Task to carry out: Beneath this task are records; print exactly the stretch of them from the line with "Bible and Prayer (141, 1630)" through the line with "site administration (195, 2191)", both ends included.
(Beginning of Material for the task)
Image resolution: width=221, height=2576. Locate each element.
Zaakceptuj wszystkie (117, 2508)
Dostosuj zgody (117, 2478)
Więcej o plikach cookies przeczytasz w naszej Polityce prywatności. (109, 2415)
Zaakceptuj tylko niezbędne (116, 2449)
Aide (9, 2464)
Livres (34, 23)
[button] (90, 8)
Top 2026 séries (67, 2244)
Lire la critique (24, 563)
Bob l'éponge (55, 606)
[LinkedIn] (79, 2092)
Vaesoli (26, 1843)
(End of Material for the task)
(Beginning of Material for the task)
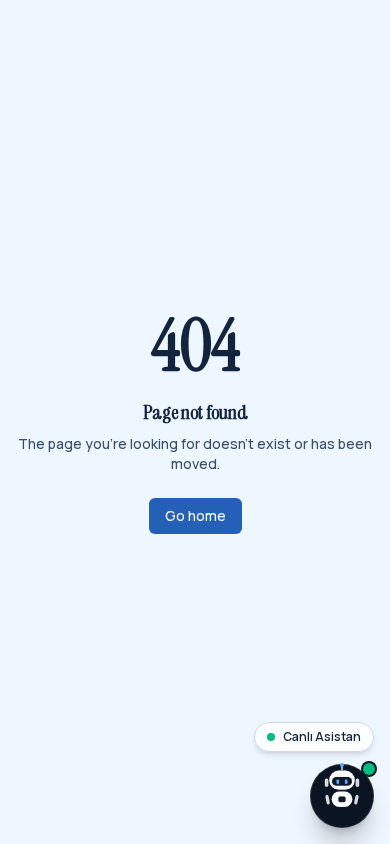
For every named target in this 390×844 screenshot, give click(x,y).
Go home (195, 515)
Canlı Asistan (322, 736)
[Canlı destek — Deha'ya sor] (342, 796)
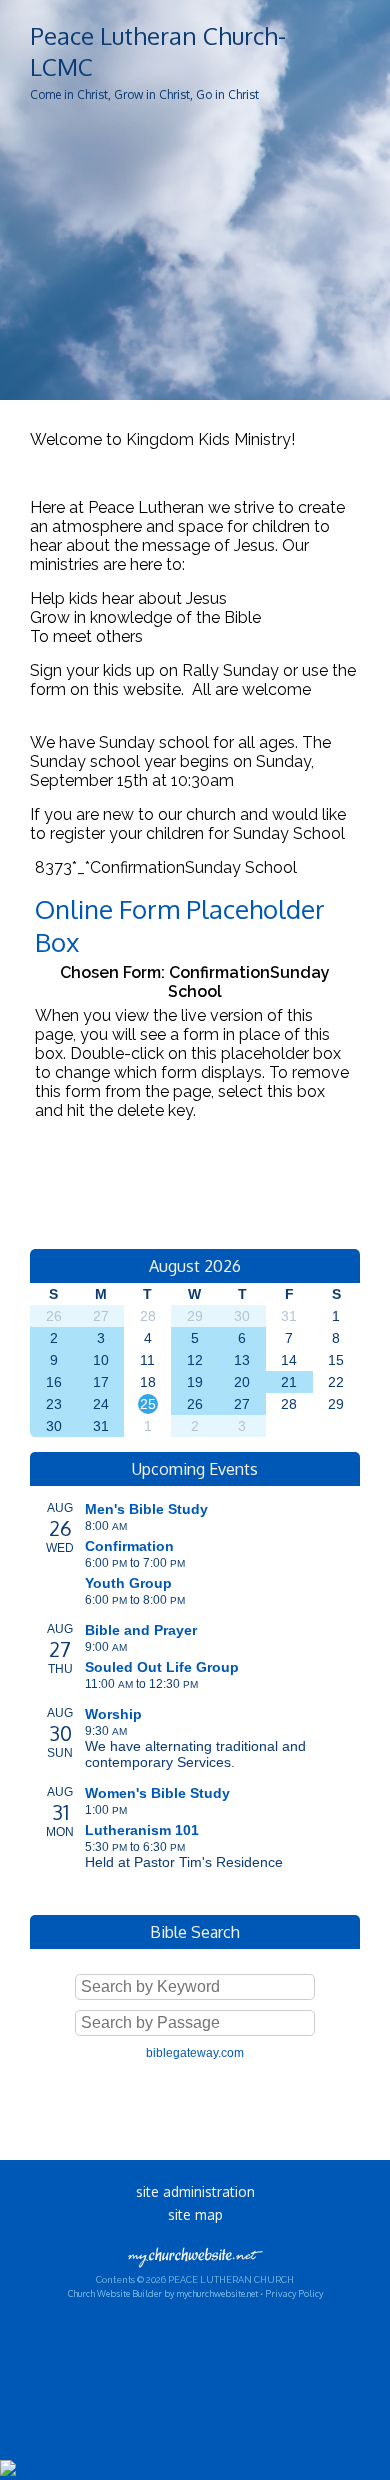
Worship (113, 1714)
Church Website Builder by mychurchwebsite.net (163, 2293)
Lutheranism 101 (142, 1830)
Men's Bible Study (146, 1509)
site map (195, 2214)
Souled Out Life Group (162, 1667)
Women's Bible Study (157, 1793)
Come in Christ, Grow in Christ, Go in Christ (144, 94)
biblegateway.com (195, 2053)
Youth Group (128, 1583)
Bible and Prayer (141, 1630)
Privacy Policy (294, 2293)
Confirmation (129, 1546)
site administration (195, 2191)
(End of Material for the task)
Exercise output:
Bible and Prayer (141, 1630)
Privacy Policy (294, 2293)
Confirmation (129, 1546)
site administration (195, 2191)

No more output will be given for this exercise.